The board of directors shall authorize a suitable seal or seals, which shall be in the form of a circle, and shall bear the words “Tootsie Roll Industries, Inc.” and the words and figures “Virginia, 1919.”

ARTICLE VIII

FISCAL YEAR

The fiscal year of the corporation shall be fixed from time to time by the board of directors.

ARTICLE IX

AMENDMENTS

Section 1.  By Directors.  All bylaws shall be subject to alteration, amendment or repeal, and new bylaws may be made, by the vote of a majority of the then prescribed number of directors on the board of directors of corporation, except as otherwise provided by law.

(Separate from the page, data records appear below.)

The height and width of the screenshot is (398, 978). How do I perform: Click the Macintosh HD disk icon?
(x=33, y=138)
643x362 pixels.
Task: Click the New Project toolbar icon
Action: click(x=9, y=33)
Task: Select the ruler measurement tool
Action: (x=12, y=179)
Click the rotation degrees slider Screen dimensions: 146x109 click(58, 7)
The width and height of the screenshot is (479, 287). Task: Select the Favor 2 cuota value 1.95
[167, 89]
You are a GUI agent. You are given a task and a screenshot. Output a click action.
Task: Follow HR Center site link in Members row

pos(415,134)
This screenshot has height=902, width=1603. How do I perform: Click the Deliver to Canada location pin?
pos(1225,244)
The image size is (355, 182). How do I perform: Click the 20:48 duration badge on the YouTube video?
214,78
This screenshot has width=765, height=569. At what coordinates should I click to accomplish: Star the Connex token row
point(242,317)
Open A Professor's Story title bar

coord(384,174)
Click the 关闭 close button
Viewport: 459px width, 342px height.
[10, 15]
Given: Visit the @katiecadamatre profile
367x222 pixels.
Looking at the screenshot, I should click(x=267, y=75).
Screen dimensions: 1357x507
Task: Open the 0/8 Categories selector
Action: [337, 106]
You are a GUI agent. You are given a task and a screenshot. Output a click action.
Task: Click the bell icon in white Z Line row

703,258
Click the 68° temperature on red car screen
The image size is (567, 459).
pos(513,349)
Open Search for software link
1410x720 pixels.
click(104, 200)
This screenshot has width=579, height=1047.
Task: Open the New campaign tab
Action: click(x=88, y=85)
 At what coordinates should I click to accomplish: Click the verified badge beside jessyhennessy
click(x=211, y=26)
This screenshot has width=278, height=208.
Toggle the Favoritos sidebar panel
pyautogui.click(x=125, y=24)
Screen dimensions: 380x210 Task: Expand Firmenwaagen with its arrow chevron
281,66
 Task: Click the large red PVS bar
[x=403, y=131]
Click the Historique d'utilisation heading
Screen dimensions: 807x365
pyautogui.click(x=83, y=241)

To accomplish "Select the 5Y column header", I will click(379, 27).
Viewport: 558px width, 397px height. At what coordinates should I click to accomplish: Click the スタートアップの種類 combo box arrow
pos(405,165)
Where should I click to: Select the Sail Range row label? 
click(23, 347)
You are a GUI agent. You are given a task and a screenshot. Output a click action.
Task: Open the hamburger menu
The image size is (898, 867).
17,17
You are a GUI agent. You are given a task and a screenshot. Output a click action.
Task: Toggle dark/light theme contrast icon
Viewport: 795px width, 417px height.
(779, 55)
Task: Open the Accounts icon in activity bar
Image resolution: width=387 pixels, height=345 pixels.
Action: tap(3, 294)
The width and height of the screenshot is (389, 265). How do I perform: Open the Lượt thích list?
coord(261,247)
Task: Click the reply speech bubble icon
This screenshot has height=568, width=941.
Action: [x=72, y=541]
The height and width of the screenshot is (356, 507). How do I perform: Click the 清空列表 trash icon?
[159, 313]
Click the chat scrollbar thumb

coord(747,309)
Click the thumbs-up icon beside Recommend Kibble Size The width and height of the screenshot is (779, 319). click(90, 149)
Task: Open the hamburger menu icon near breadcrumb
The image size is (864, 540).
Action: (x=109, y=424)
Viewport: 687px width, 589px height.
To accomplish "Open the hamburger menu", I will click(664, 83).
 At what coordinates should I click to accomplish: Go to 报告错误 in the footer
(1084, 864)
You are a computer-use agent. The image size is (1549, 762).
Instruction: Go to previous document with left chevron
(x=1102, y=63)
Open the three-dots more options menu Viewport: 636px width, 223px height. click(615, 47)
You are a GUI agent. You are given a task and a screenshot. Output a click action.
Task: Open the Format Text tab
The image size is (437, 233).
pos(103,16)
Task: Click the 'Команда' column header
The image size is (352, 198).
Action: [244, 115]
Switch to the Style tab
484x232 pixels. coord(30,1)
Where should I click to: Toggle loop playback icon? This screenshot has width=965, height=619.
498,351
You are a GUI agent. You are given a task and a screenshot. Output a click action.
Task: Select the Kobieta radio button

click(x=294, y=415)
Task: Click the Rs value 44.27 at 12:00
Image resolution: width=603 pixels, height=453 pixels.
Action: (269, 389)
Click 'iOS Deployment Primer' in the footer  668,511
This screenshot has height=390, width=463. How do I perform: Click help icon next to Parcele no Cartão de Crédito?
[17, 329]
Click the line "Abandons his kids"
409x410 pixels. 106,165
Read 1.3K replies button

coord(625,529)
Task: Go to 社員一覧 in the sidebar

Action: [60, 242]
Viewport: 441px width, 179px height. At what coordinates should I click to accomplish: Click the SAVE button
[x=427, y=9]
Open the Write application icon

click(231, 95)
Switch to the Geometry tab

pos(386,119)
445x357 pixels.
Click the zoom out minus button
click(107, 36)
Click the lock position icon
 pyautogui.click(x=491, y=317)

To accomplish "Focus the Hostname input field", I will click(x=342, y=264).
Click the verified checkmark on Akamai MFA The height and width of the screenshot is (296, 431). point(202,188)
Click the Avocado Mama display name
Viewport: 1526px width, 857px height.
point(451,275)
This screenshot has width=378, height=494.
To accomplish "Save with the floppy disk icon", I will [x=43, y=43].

Section 2.  By Shareholders.  Any bylaws made by the board of directors may be altered, amended or repealed, and new bylaws made, by the shareholders of the corporation and the shareholders may prescribe that any bylaw made by them shall not be altered, amended or repealed by the directors.

ARTICLE X
FORUM FOR ADJUDICATION OF DISPUTES

Unless the corporation consents in writing to the selection of an alternative forum, the sole and exclusive forum for (i) any derivative action or proceeding brought on behalf of the corporation, (ii) any action for breach of duty to the corporation or the corporation’s shareholders by any current or former director, officer or shareholder of the corporation, (iii) any action asserting a claim arising pursuant to any provision of the Virginia Stock Corporation Act (as it may be amended from time to time) or the corporation’s articles of incorporation or these bylaws (as either may be amended from time to time), or (iv) any action asserting a claim governed by the internal affairs doctrine that is not included in clause (i), (ii) or (iii), shall be a federal or state court located within the Commonwealth of Virginia, in all cases subject to one of the courts having personal jurisdiction over the indispensable parties named as defendants. Unless the corporation consents in writing to the selection of an alternative forum, the federal district courts of the United States of America shall be the sole and exclusive forum for the resolution of any complaint asserting a cause of action arising under the Securities Act of 1933, as amended. Any person or entity purchasing or otherwise acquiring or holding any interest in shares of capital stock of the corporation shall be deemed to have notice of and consented to the provisions of this ARTICLE X.